START Provided material
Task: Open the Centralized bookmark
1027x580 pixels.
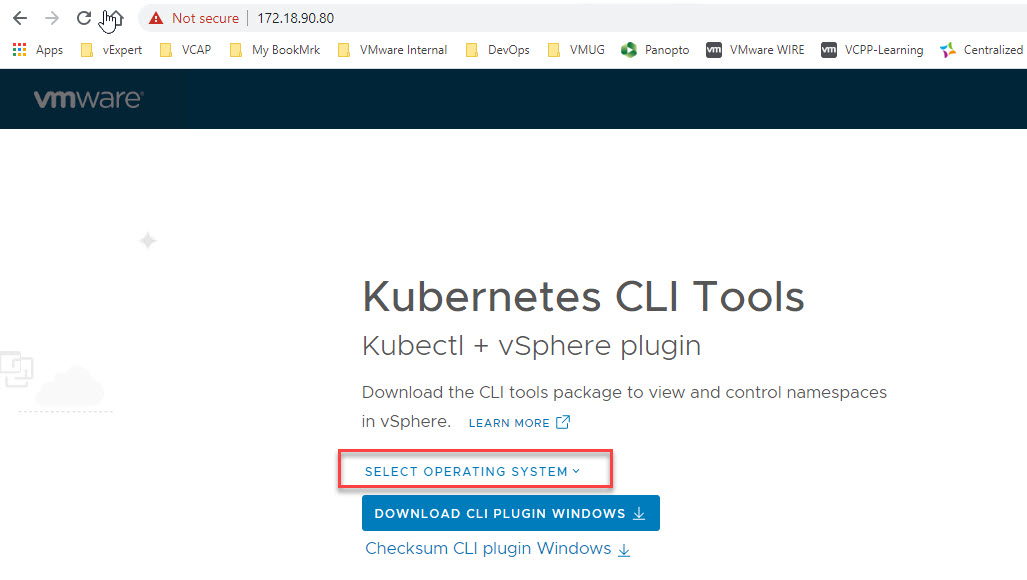Action: tap(981, 50)
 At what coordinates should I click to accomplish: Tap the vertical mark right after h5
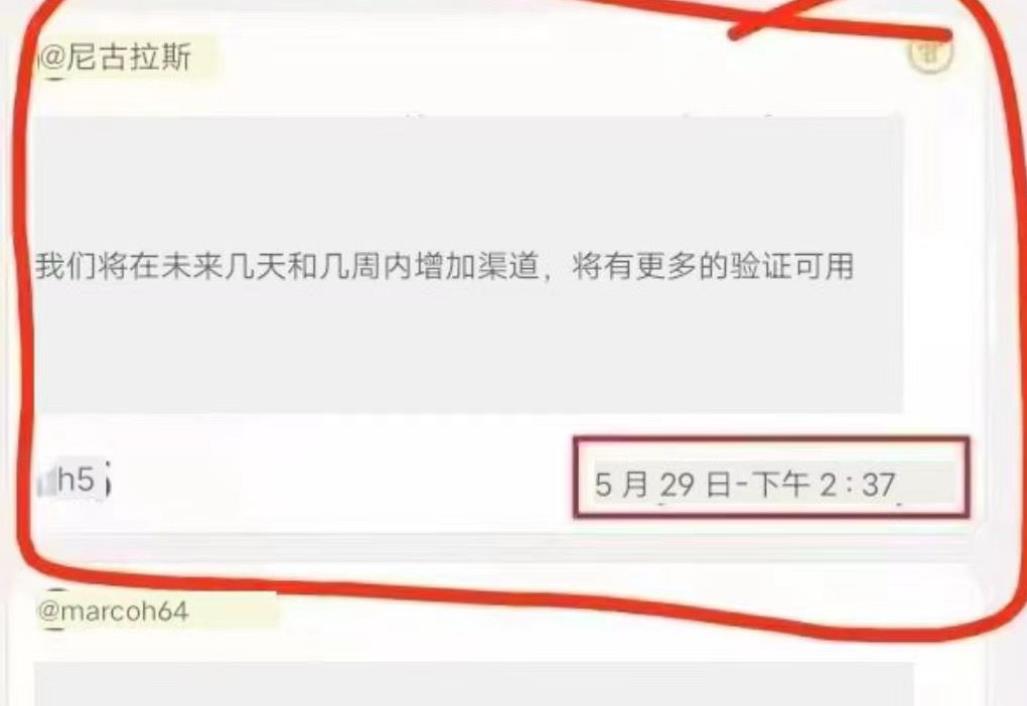point(107,480)
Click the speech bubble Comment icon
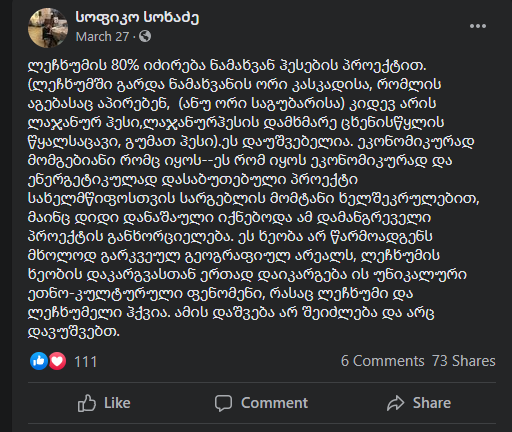This screenshot has height=432, width=512. [x=223, y=403]
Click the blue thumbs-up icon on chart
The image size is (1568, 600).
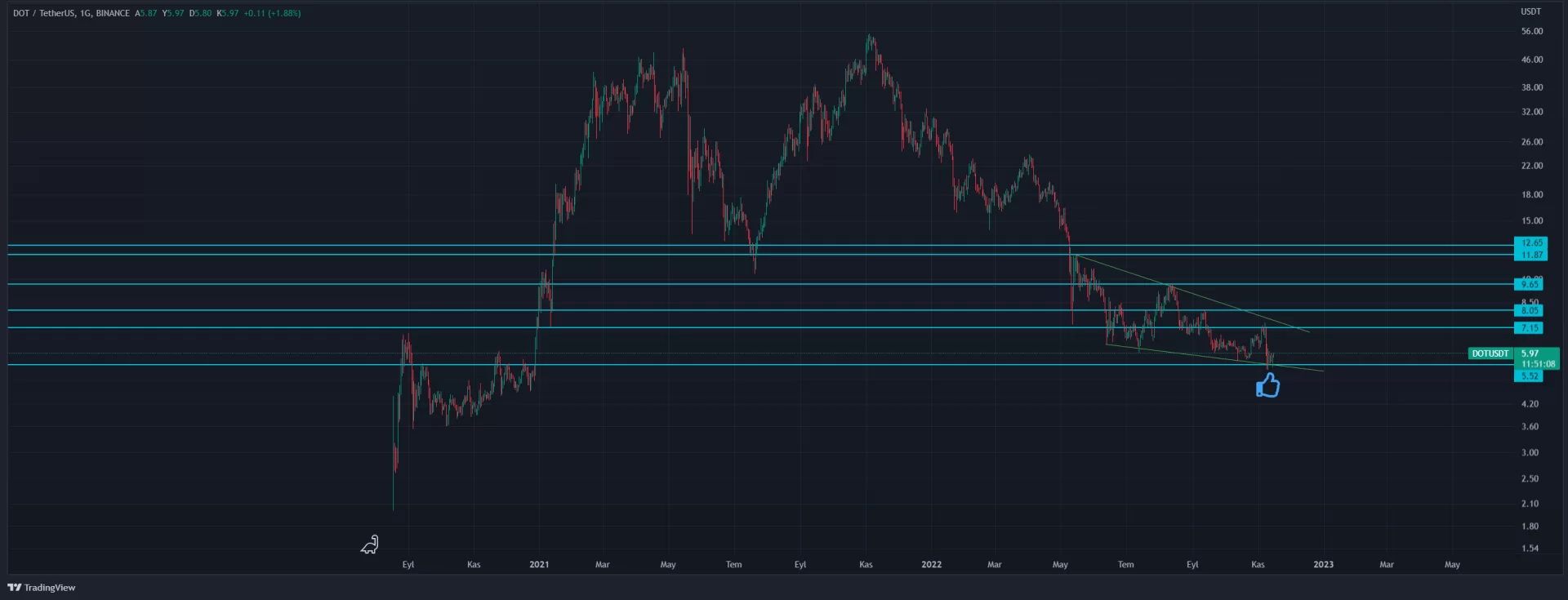click(x=1267, y=384)
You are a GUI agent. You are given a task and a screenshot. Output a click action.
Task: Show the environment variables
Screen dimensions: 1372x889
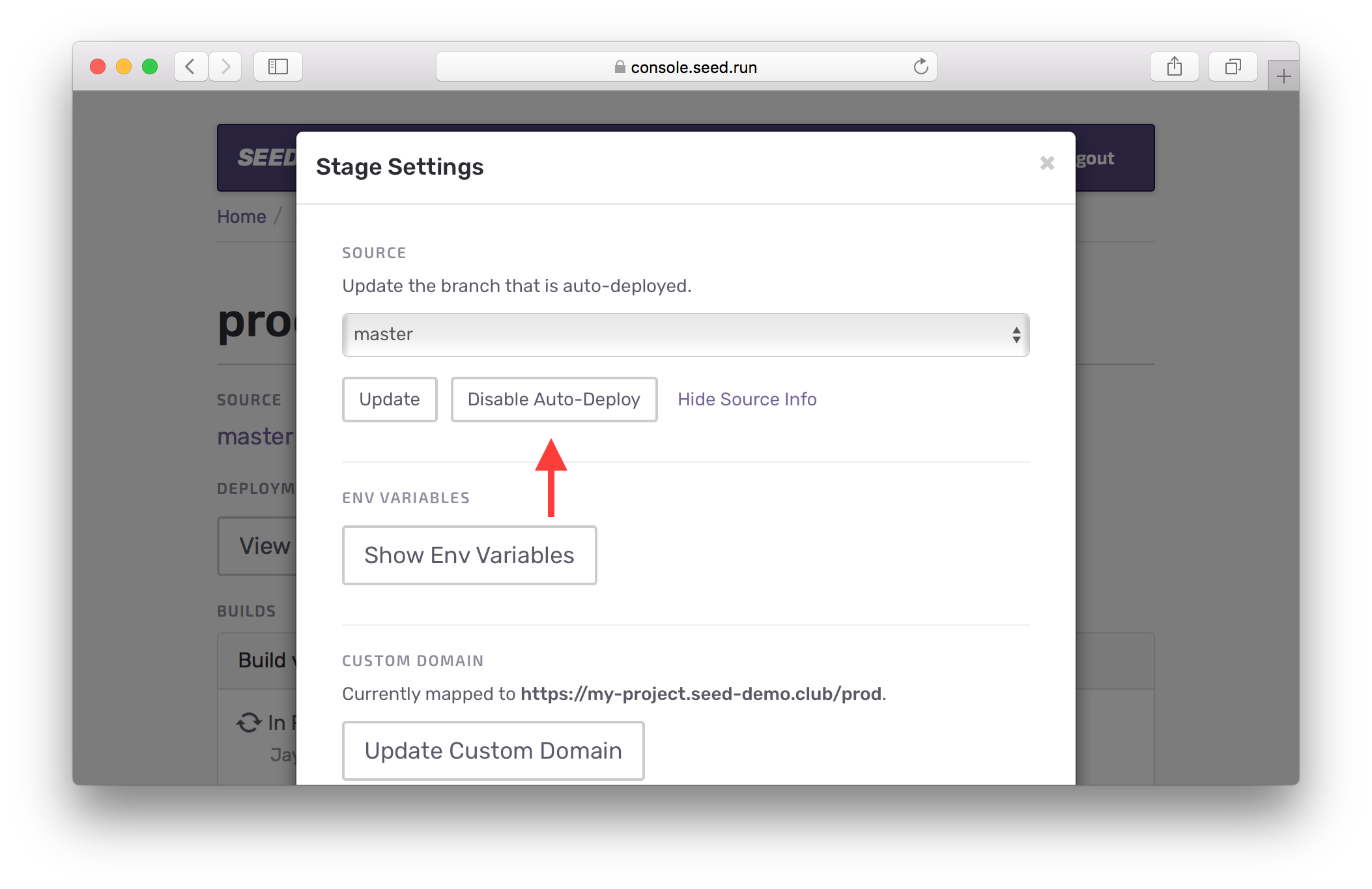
END Provided material
> [Task directions] Convert the lines above into a numbered list, skipping any blank lines and leaving out the pictures.

> [Output below]
1. Task: Open the Centralized bookmark
2. 1027x580 pixels.
3. Action: tap(981, 50)
4.  At what coordinates should I click to accomplish: Tap the vertical mark right after h5
5. point(107,480)
6. Click the speech bubble Comment icon
7. This screenshot has height=432, width=512. [x=223, y=403]
8. Click the blue thumbs-up icon on chart
9. The image size is (1568, 600).
10. click(x=1267, y=384)
11. You are a GUI agent. You are given a task and a screenshot. Output a click action.
12. Task: Show the environment variables
13. Screen dimensions: 1372x889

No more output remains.